» **Given data**

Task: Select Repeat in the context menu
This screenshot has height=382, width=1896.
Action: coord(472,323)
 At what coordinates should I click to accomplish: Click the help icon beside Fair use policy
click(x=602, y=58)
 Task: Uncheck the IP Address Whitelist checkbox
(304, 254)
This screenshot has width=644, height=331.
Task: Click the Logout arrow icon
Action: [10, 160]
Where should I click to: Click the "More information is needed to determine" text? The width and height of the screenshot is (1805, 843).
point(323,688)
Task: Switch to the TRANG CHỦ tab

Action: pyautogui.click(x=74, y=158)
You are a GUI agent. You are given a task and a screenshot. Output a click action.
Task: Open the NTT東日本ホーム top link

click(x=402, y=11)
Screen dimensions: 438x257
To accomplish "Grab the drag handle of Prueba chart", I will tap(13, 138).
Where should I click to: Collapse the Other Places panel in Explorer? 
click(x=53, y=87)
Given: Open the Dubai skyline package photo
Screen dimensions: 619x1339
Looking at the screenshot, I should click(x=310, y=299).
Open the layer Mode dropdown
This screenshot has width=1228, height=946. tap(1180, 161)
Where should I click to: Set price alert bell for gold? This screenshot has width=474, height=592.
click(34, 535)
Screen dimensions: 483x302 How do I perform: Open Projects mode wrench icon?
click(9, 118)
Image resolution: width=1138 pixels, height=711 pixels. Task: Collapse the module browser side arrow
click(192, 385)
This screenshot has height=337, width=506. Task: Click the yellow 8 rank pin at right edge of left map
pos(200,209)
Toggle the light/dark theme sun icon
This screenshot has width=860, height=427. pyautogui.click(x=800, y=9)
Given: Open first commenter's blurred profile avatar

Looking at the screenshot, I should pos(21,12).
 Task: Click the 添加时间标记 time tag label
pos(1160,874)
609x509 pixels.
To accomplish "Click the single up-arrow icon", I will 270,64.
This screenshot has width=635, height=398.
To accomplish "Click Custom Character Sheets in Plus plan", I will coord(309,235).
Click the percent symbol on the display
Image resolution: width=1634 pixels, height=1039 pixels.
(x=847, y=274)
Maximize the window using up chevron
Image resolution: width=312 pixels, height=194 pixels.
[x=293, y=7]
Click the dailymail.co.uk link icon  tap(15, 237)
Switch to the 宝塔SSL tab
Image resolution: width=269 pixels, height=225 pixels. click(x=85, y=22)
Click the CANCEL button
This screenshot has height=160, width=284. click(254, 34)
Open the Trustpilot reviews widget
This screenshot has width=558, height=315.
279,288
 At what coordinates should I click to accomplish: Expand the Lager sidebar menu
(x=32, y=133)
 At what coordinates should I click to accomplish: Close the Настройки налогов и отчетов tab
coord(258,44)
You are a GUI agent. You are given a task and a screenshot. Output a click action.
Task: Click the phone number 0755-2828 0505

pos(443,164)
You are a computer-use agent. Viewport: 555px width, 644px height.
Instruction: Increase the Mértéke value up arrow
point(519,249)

» **What is needed**
Transcribe the entire listing. Leave every word as it is.

» **Answer**
Task: Select Repeat in the context menu
This screenshot has height=382, width=1896.
Action: coord(472,323)
 At what coordinates should I click to accomplish: Click the help icon beside Fair use policy
click(x=602, y=58)
 Task: Uncheck the IP Address Whitelist checkbox
(304, 254)
This screenshot has width=644, height=331.
Task: Click the Logout arrow icon
Action: [10, 160]
Where should I click to: Click the "More information is needed to determine" text? The width and height of the screenshot is (1805, 843).
point(323,688)
Task: Switch to the TRANG CHỦ tab

Action: pyautogui.click(x=74, y=158)
You are a GUI agent. You are given a task and a screenshot. Output a click action.
Task: Open the NTT東日本ホーム top link

click(x=402, y=11)
Screen dimensions: 438x257
To accomplish "Grab the drag handle of Prueba chart", I will tap(13, 138).
Where should I click to: Collapse the Other Places panel in Explorer? 
click(x=53, y=87)
Given: Open the Dubai skyline package photo
Screen dimensions: 619x1339
Looking at the screenshot, I should click(x=310, y=299).
Open the layer Mode dropdown
This screenshot has width=1228, height=946. tap(1180, 161)
Where should I click to: Set price alert bell for gold? This screenshot has width=474, height=592.
click(34, 535)
Screen dimensions: 483x302 How do I perform: Open Projects mode wrench icon?
click(9, 118)
Image resolution: width=1138 pixels, height=711 pixels. Task: Collapse the module browser side arrow
click(192, 385)
This screenshot has height=337, width=506. Task: Click the yellow 8 rank pin at right edge of left map
pos(200,209)
Toggle the light/dark theme sun icon
This screenshot has width=860, height=427. pyautogui.click(x=800, y=9)
Given: Open first commenter's blurred profile avatar

Looking at the screenshot, I should pos(21,12).
 Task: Click the 添加时间标记 time tag label
pos(1160,874)
609x509 pixels.
To accomplish "Click the single up-arrow icon", I will 270,64.
This screenshot has width=635, height=398.
To accomplish "Click Custom Character Sheets in Plus plan", I will coord(309,235).
Click the percent symbol on the display
Image resolution: width=1634 pixels, height=1039 pixels.
(x=847, y=274)
Maximize the window using up chevron
Image resolution: width=312 pixels, height=194 pixels.
[x=293, y=7]
Click the dailymail.co.uk link icon  tap(15, 237)
Switch to the 宝塔SSL tab
Image resolution: width=269 pixels, height=225 pixels. click(x=85, y=22)
Click the CANCEL button
This screenshot has height=160, width=284. click(254, 34)
Open the Trustpilot reviews widget
This screenshot has width=558, height=315.
279,288
 At what coordinates should I click to accomplish: Expand the Lager sidebar menu
(x=32, y=133)
 At what coordinates should I click to accomplish: Close the Настройки налогов и отчетов tab
coord(258,44)
You are a GUI agent. You are given a task and a screenshot. Output a click action.
Task: Click the phone number 0755-2828 0505

pos(443,164)
You are a computer-use agent. Viewport: 555px width, 644px height.
Instruction: Increase the Mértéke value up arrow
point(519,249)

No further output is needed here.